Entries showing where items appear:

——————

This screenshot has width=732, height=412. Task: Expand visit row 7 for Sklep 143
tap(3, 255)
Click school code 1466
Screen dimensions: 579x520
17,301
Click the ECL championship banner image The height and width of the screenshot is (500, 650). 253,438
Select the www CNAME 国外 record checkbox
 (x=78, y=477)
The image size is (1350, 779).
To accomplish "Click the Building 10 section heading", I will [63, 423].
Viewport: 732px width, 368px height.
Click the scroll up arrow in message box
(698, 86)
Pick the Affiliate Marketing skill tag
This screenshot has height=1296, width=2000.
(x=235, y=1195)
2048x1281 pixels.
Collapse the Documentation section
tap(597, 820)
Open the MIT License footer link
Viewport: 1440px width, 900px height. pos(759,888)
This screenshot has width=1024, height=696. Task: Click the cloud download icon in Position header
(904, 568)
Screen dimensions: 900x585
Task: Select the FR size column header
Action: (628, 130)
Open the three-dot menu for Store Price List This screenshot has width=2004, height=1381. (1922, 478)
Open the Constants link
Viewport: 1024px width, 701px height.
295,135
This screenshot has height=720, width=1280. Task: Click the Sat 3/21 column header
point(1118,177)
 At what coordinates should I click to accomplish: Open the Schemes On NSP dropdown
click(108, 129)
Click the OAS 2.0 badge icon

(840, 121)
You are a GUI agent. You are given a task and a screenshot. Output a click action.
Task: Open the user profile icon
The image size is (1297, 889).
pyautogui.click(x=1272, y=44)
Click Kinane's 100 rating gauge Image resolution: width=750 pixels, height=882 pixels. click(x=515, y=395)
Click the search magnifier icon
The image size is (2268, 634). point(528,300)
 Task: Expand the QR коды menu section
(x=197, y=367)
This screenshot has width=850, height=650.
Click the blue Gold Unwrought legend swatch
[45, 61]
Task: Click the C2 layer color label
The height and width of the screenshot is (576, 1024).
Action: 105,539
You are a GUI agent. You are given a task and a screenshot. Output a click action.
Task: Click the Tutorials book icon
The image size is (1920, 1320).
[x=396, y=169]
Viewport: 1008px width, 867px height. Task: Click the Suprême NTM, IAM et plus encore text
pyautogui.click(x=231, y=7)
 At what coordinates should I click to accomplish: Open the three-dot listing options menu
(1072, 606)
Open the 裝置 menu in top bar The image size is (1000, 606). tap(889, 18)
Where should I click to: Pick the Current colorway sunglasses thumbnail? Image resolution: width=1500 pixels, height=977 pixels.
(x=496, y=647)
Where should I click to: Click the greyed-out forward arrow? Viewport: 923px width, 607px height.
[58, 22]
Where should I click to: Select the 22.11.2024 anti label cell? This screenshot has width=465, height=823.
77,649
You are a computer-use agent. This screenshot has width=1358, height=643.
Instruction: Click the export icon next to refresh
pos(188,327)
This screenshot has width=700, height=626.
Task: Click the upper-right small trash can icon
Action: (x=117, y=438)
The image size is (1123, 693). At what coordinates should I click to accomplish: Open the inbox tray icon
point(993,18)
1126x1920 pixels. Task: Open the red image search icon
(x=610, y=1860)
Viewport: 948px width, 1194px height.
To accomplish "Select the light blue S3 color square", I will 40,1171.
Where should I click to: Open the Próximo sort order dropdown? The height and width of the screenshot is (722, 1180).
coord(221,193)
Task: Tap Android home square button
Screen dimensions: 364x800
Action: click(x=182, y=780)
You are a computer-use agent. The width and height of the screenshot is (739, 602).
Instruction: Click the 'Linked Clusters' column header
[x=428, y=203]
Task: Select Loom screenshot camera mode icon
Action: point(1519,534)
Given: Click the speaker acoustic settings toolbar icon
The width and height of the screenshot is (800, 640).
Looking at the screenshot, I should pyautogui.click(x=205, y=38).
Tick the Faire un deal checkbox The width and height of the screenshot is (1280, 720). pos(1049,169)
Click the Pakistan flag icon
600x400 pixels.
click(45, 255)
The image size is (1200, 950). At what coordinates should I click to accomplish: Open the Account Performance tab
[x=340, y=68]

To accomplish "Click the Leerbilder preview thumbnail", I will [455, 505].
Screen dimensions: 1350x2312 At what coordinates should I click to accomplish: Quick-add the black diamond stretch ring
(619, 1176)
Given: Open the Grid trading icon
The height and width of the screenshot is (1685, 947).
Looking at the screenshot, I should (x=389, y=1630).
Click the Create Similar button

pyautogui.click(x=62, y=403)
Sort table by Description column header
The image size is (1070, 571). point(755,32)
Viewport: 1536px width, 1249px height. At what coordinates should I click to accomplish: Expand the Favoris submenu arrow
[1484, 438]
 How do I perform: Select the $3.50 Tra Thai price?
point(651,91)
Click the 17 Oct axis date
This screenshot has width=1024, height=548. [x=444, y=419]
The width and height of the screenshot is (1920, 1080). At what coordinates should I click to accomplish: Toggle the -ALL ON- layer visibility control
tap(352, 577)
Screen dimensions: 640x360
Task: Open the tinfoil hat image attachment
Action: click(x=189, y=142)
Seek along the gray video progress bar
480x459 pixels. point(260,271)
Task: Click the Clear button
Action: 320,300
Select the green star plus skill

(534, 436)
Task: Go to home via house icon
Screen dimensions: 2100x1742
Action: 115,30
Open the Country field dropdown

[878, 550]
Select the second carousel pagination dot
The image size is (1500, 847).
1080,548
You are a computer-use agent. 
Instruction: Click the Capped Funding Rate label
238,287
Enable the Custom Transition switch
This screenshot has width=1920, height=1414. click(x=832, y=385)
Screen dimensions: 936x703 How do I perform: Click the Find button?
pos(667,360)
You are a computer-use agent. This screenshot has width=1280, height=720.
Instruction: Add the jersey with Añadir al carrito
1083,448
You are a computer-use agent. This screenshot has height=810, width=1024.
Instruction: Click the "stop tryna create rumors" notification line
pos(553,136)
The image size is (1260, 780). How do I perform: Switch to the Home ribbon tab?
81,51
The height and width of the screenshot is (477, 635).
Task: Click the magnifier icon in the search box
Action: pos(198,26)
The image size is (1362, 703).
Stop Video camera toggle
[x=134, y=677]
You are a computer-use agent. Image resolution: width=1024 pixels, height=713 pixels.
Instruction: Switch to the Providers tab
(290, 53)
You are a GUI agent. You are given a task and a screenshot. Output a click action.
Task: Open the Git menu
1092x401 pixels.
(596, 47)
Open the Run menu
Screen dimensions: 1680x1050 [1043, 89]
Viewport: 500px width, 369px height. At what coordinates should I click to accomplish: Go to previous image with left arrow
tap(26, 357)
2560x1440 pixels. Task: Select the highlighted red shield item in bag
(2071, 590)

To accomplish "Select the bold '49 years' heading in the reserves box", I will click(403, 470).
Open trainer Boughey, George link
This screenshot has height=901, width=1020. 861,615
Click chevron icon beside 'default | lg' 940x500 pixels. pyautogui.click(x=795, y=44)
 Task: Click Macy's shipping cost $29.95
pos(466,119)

——————

## [Written task]
Rewrite the listing from the line with "Click Kinane's 100" through the line with "[x=396, y=169]", both included, as a Markdown table with the columns Row and Line. Number each row and leave out any blank lines.

## [Reply to the exercise]
| Row | Line |
|---|---|
| 1 | Click Kinane's 100 rating gauge Image resolution: width=750 pixels, height=882 pixels. click(x=515, y=395) |
| 2 | Click the search magnifier icon |
| 3 | The image size is (2268, 634). point(528,300) |
| 4 |  Task: Expand the QR коды menu section |
| 5 | (x=197, y=367) |
| 6 | This screenshot has width=850, height=650. |
| 7 | Click the blue Gold Unwrought legend swatch |
| 8 | [45, 61] |
| 9 | Task: Click the C2 layer color label |
| 10 | The height and width of the screenshot is (576, 1024). |
| 11 | Action: 105,539 |
| 12 | You are a GUI agent. You are given a task and a screenshot. Output a click action. |
| 13 | Task: Click the Tutorials book icon |
| 14 | The image size is (1920, 1320). |
| 15 | [x=396, y=169] |